У отца была другая сторона – он очень любил говорить. Он мог часами рассказывать о том, что видел, и – чаще – о том, чего не видел. Он мастерски связывал слова в предложения и говорил так споро, так складно и изящно, что все вокруг заслушивались. Он передал эту способность почти всем моим братьям и сестрам, кроме, разве что, Кеннета – но не мне. Я выделялся из семьи, точно белая ворона, я был другим, я был сильнее, ловчее, целенаправленнее, но при этом я никогда не производил впечатления интеллектуала, будучи не в силах связать в нормальное предложение даже десяток слов. Когда я оставался наедине с собой, то мог творить с языком чудеса, составлять сложносочиненные фразы, сравнимые по изяществу с Диккенсом или Байроном, – но стоило мне обрести собеседника, как нечто во мне замыкалось, и я превращался в бессловесного улыбчивого барана, известного своими стальными мускулами и почти полным отсутствием интеллекта. По крайней мере так было до знакомства с Джорджем.
Я был третьим из шести детей. В принципе я не ощущал серьезной пропасти в менталитете между моими старшими братом и сестрой, Хью и Эвелин, и мной. Они были старше на четыре и два года соответственно, совсем немного, что позволяло нам играть вместе, находить общие темы для разговоров, хотя говорил преимущественно Хью, самый эрудированный из нас – в первую очередь ввиду старшинства. После меня у родителей появилось еще трое – Кеннет, Александр и Томас. Меньше всего я общался с Томасом, поскольку в 1916-м, когда он был еще совсем маленьким, уехал учиться в школу в Шрусбери, Шропшир. Почему отец выслал меня из родного Биркенхеда? Почему не оставил учиться там или хотя бы в Ливерпуле? Наверное, он хотел, чтобы я научился быть самостоятельным и общаться с людьми. Будучи неразговорчивым, замкнутым мальчиком, большую часть времени я проводил за своими чертежами и расчетами; в то время как моих братьев и сестру захватывали всевозможные игры и развлечения, я целиком и полностью продал душу механике.

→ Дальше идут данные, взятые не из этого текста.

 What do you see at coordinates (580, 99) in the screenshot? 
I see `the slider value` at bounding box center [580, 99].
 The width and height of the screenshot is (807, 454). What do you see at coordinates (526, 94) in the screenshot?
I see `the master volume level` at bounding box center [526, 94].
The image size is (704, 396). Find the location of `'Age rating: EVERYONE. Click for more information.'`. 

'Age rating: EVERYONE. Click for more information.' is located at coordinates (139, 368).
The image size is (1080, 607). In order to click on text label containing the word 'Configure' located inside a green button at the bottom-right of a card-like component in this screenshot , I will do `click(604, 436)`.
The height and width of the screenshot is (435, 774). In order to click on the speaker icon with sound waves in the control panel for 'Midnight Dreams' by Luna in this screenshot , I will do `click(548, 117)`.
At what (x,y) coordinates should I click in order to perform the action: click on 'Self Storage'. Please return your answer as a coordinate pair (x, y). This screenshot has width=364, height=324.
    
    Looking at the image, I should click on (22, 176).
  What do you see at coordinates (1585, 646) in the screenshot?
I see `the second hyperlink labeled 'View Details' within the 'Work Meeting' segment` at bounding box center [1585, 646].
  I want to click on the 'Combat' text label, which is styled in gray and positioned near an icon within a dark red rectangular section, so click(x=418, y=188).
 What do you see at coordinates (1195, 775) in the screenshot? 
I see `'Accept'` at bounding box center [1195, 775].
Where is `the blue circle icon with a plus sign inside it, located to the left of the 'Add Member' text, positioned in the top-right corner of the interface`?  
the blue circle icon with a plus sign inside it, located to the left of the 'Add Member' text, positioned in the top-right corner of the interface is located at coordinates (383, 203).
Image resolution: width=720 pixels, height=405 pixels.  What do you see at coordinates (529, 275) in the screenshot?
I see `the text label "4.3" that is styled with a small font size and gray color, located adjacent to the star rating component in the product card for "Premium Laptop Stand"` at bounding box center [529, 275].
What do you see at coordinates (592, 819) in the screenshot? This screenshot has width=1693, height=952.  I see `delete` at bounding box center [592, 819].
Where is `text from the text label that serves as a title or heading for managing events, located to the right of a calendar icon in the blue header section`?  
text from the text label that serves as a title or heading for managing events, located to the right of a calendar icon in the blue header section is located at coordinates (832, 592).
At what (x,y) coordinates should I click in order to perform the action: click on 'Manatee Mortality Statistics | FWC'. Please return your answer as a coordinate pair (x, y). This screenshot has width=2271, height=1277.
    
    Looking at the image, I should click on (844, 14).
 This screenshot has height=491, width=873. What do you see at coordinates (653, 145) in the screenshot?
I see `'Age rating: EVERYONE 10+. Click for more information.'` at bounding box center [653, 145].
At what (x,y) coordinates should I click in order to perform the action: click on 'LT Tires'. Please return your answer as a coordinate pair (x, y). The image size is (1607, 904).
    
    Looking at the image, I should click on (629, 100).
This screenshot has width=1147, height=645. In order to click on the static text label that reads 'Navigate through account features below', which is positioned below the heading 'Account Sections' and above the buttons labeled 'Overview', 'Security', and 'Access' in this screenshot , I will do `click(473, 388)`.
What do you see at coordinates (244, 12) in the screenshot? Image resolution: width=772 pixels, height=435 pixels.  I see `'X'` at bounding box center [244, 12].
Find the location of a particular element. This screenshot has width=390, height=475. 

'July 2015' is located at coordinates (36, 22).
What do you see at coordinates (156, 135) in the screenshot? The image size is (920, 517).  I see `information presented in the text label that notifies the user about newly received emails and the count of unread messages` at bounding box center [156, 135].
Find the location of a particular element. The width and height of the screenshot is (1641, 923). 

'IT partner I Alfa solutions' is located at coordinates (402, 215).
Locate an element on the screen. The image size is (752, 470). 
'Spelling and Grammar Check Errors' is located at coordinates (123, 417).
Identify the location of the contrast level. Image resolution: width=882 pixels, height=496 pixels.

Меня завораживали цепные и ременные передачи, зубчатые колеса, редукторы и трансмиссии, я обожал всевозможное оружие и горел желанием помочь своей стране в борьбе с иноземным агрессором. В школе мне было легко. Литература, язык и прочие гуманитарные науки давались с трудом, зато математические задачки я щелкал как орехи, и это не ускользнуло от взгляда нашего всезнающего завуча мистера Сэмпла. Он поощрял мое увлечение механикой и неоднократно подсказывал мне решения, к которым я сам прийти не мог в силу молодости и недостаточного опыта.
В начале 1916 года Хью призвали в армию. Он хотел быть пилотом, но в авиацию его не взяли, и он пошел в пехоту. Приезжая на побывку домой, он с жаром, со страстью рассказывал о том, как непобедимая английская авиация смешивала мерзких немцев с землей, как доблестные пилоты спасали рядовых, попавших на контролируемую врагом территорию, как… В общем, он говорил только о самолетах, хотя видел немало интересного на земле.
Из слов брата я сделал совсем иные выводы, нежели можно было ожидать. В первую очередь я понял, что проблем у британской армии значительно больше, чем успехов, и я, Сэнди Ирвин, могу некоторую часть этих проблем решить. Одной из них была синхронизация стрельбы. До 1915 года самолеты не имели пулеметов, смотрящих по ходу движения, – стрелок сидел спиной к пилоту и стрелял назад. Затем французский пилот Ролан Гаррос придумал механизм для отбивания пуль – по сути, он разработал бронированный пропеллер, который позволял установить пулемет, стреляющий вперед. Таким образом Гаррос сбил как минимум три немецких самолета, доказав эффективность своей системы. Это было, кстати, не так и просто, поскольку требовалось рассчитать траекторию отскока пуль, не преодолевших преграду, чтобы они рикошетом не попали в самого пилота. Потом Гарроса сбила наземная артиллерия, и немцы, изучая его самолет, пришли в некоторое недоумение: они впервые видели машину с впередсмотрящим пулеметом и без отдельного места для стрелка. Для изучения системы был приглашен блестящий голландский конструктор Антон Фоккер.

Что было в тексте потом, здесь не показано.